Screenshot grounding data:
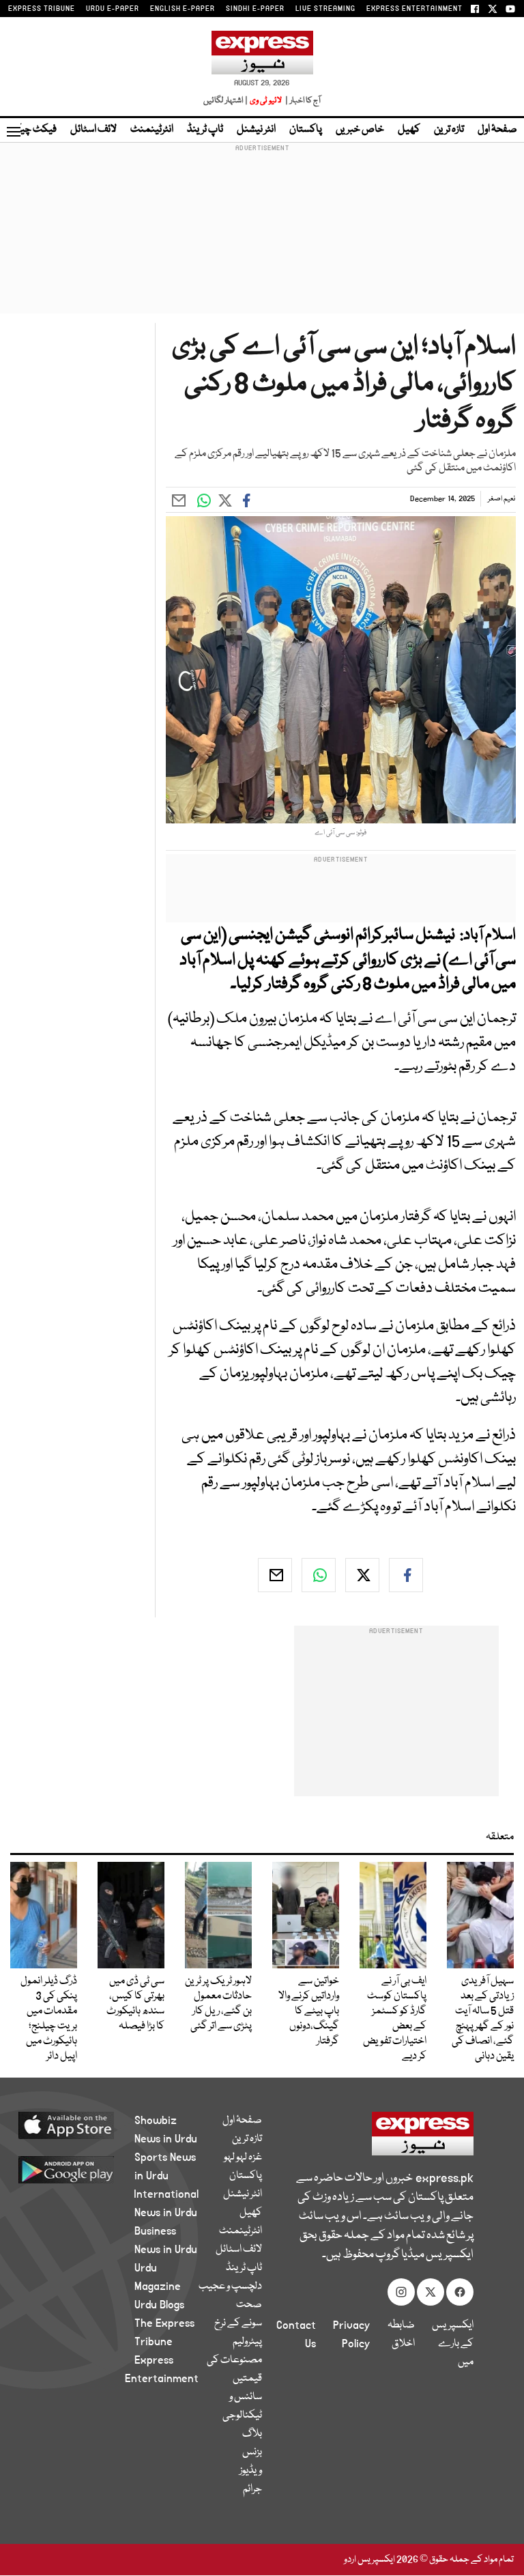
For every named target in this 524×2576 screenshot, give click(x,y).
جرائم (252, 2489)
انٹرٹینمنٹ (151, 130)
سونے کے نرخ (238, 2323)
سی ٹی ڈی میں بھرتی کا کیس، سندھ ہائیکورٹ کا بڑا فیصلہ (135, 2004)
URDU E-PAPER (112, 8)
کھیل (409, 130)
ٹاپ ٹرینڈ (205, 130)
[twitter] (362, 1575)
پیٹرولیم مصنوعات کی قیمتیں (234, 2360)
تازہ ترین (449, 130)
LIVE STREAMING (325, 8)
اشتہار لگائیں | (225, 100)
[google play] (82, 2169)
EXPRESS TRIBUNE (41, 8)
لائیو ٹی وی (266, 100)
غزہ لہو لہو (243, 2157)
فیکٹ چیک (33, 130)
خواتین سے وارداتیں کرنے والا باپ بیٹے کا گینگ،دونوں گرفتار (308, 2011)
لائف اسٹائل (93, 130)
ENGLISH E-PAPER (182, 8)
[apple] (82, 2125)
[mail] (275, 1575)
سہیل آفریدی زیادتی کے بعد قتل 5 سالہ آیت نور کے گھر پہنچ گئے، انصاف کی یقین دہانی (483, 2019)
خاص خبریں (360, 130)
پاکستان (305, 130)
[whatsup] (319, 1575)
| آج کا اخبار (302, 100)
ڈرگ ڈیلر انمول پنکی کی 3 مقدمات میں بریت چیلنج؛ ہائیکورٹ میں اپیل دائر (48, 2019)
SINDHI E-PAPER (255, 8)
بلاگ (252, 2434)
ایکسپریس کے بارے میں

What to do:
With the pictures removed, copy the data above word for word.

Solution to the problem:
For every named target in this 524×2576 screenshot, give click(x,y).
جرائم (252, 2489)
انٹرٹینمنٹ (151, 130)
سونے کے نرخ (238, 2323)
سی ٹی ڈی میں بھرتی کا کیس، سندھ ہائیکورٹ کا بڑا فیصلہ (135, 2004)
URDU E-PAPER (112, 8)
کھیل (409, 130)
ٹاپ ٹرینڈ (205, 130)
[twitter] (362, 1575)
پیٹرولیم مصنوعات کی قیمتیں (234, 2360)
تازہ ترین (449, 130)
LIVE STREAMING (325, 8)
اشتہار لگائیں | (225, 100)
[google play] (82, 2169)
EXPRESS TRIBUNE (41, 8)
لائیو ٹی وی (266, 100)
غزہ لہو لہو (243, 2157)
فیکٹ چیک (33, 130)
خواتین سے وارداتیں کرنے والا باپ بیٹے کا گینگ،دونوں گرفتار (308, 2011)
لائف اسٹائل (93, 130)
ENGLISH E-PAPER (182, 8)
[apple] (82, 2125)
[mail] (275, 1575)
سہیل آفریدی زیادتی کے بعد قتل 5 سالہ آیت نور کے گھر پہنچ گئے، انصاف کی یقین دہانی (483, 2019)
خاص خبریں (360, 130)
پاکستان (305, 130)
[whatsup] (319, 1575)
| آج کا اخبار (302, 100)
ڈرگ ڈیلر انمول پنکی کی 3 مقدمات میں بریت چیلنج؛ ہائیکورٹ میں اپیل دائر (48, 2019)
SINDHI E-PAPER (255, 8)
بلاگ (252, 2434)
ایکسپریس کے بارے میں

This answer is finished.